The Decoy Effect: How to Increase Meaningful Conversions


August 21, 2020 BY Jake Guthrie - Get free updates of new posts HERE

If your sales were affected during the hard lockdown the UK witnessed from late March through to July (and still going for some), you’re really not alone. While some companies saw record high profits, we all know that with every shade of blue there’s a touch of grey. Not everybody saw an increase in sales during lockdown, in fact, the UK officially entered its ‘largest recession on record’, with GDP (gross domestic product) falling 2.2% in Q1, and an astonishing 20.4% in Q2 (BBC, 2020).

Whichever way you were affected by lockdown, the chances are you’re looking at ways in which you can either keep up with demand, or spruce things up a bit to attract some new customers.

Well, fear not. If there’s one thing we can indeed rely on, crisis or not, it’s basic human psychology. So, what is this best kept secret that will see a boost in meaningful conversions? Allow me to introduce, the Decoy Effect.

More accurately referred to as asymmetrical dominance, this marketing ploy works by presenting a similar, but slightly less attractive option. The famous example (made popular by the hit Netflix show Brain Games) showcases a movie theatre selling 2 variations of popcorn. A small priced at $3 or a large, priced at $7. Unsurprisingly, the majority of people selected the small popcorn for $3. However, when a third, similar yet slightly worse offer was presented (a medium size for $6.50), people suddenly opted to purchase the large for $7.

Why is this?

The theory purports that when a third, less attractive option is added, we draw parallels between the most expensive option, and the newly added option. Regardless of the overall price, we’re suckered in by the value for money. That is, to spend an extra $0.50 but receive a large, rather than a medium for $6.50. Put simply, the decoy effect exposes our predisposition that choices are based on what is available, rather than absolute preferences.

The same principle applies in the digital world.

Have you ever gone to purchase a software on a rolling subscription, and been presented with 3 options? Have you also noticed that most of these price plans will have a ‘recommended bundle’, readily available for you to select? Lastly, have you ever noticed that it isn’t the most expensive option that they’re trying to sell?

Don’t believe me, take a look for yourself…

Why is it, that a digital software with the same overhead for each of these price plans, isn’t pushing the most expensive option?

Well, the final ‘Kinetic’ package doesn’t actually exist to serve its customers. Its existence serves merely to make the ‘Brand Builder’ option look more attractive, by offering almost the same package, but at a considerably higher rate.
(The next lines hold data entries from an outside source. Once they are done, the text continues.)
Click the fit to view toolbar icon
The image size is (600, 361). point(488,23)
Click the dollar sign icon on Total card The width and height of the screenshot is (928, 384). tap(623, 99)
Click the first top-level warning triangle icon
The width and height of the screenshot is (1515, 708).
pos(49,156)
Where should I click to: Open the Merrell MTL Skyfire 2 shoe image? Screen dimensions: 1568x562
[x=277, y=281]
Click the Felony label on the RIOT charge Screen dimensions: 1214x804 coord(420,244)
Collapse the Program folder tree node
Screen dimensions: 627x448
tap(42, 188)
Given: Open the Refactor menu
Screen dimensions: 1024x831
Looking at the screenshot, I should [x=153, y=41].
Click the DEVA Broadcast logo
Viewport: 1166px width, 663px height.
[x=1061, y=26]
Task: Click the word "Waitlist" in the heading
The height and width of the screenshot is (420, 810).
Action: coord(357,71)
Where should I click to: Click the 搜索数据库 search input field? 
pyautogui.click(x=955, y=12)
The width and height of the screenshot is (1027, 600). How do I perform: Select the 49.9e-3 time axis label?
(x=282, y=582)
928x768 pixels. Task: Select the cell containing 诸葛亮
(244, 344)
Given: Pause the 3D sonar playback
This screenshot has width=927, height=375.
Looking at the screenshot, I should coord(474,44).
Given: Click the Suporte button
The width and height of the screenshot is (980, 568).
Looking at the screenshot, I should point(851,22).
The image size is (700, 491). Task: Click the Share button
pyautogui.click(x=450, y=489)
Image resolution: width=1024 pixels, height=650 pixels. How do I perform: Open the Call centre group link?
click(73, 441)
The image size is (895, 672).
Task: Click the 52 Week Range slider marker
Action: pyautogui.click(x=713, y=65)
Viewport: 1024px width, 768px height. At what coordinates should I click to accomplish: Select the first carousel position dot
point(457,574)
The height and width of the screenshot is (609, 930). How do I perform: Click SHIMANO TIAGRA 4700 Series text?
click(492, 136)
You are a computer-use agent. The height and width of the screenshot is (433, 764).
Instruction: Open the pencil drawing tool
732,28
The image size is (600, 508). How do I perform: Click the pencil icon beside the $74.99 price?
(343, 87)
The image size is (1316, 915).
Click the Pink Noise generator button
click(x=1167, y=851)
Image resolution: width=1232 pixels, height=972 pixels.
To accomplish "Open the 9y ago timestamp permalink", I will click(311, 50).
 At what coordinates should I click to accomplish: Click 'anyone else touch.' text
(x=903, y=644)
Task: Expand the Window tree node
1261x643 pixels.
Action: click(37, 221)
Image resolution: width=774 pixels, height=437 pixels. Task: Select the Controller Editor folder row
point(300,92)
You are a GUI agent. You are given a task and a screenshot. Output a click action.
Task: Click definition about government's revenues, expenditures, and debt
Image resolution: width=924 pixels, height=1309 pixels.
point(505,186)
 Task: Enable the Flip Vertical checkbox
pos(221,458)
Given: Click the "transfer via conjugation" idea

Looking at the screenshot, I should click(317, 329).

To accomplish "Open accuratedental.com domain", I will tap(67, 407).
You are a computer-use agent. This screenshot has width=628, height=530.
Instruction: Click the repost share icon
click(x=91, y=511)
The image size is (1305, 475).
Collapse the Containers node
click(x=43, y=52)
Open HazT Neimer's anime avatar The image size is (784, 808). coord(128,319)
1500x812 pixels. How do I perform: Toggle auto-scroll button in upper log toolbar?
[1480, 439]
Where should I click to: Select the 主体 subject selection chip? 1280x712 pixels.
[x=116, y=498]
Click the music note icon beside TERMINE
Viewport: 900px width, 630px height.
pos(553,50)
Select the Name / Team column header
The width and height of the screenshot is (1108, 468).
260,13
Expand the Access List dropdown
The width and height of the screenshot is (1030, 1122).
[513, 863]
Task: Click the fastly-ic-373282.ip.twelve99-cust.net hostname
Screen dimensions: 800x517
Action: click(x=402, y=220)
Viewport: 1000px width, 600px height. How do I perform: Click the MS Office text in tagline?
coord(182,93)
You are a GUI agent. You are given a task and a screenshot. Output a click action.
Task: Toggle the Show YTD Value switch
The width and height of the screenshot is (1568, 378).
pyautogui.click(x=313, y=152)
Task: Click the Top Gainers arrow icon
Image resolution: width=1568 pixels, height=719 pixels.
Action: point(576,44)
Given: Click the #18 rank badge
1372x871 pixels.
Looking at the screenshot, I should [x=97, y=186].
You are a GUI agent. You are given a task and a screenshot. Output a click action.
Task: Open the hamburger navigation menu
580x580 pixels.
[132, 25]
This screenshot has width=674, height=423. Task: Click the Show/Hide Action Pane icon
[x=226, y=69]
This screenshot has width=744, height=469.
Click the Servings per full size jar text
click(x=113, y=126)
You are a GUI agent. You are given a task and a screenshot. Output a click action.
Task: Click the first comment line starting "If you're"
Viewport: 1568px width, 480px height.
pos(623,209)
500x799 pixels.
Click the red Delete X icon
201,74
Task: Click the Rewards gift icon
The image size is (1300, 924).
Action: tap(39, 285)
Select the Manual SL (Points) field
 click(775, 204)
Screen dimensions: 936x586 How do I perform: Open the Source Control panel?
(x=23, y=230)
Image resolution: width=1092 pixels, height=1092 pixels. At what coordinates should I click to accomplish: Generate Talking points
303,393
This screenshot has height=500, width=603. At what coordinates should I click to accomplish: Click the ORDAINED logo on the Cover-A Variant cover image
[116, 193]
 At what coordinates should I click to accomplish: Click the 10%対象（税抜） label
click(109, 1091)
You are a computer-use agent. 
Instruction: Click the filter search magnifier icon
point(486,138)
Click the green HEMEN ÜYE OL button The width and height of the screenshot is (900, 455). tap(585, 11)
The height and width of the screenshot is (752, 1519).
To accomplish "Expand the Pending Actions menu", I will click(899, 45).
When you compare the ‘Pro Seller’ account to ‘Brand Builder’, it’s evident why you may want to opt for the more expensive option, but the same can’t be said when you compare the ‘Brand Builder’ with ‘Kinetic’. The majority of the time, there will be no justifiable cause to purchase the most expensive option, and this company knows it, and they sell it well.

So, what can we take away from this?

It’s up to you, as a business owner to funnel your customers into a desired sales funnel. The decoy effect helps make that funnel more evident and convenient for your customer. Not only does it show your audience where the door is, it opens it for them while simultaneously blacking out the other doors.